— Supplied information —

..............................

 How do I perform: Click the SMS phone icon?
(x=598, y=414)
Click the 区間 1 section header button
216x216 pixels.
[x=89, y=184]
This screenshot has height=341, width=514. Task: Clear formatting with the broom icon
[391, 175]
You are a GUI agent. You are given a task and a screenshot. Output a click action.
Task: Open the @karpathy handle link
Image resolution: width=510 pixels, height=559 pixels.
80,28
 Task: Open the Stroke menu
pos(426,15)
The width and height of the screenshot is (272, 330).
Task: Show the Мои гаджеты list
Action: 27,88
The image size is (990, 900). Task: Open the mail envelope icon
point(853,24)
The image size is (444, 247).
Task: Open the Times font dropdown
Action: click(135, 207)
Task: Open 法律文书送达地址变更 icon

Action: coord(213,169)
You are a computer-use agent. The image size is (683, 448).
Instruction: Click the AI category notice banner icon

..............................

— Task details —
Please copy out the preceding data in full, exactly as written.

— Problem solution —
 How do I perform: Click the SMS phone icon?
(x=598, y=414)
Click the 区間 1 section header button
216x216 pixels.
[x=89, y=184]
This screenshot has height=341, width=514. Task: Clear formatting with the broom icon
[391, 175]
You are a GUI agent. You are given a task and a screenshot. Output a click action.
Task: Open the @karpathy handle link
Image resolution: width=510 pixels, height=559 pixels.
80,28
 Task: Open the Stroke menu
pos(426,15)
The width and height of the screenshot is (272, 330).
Task: Show the Мои гаджеты list
Action: 27,88
The image size is (990, 900). Task: Open the mail envelope icon
point(853,24)
The image size is (444, 247).
Task: Open the Times font dropdown
Action: click(135, 207)
Task: Open 法律文书送达地址变更 icon

Action: coord(213,169)
You are a computer-use agent. The image size is (683, 448).
Instruction: Click the AI category notice banner icon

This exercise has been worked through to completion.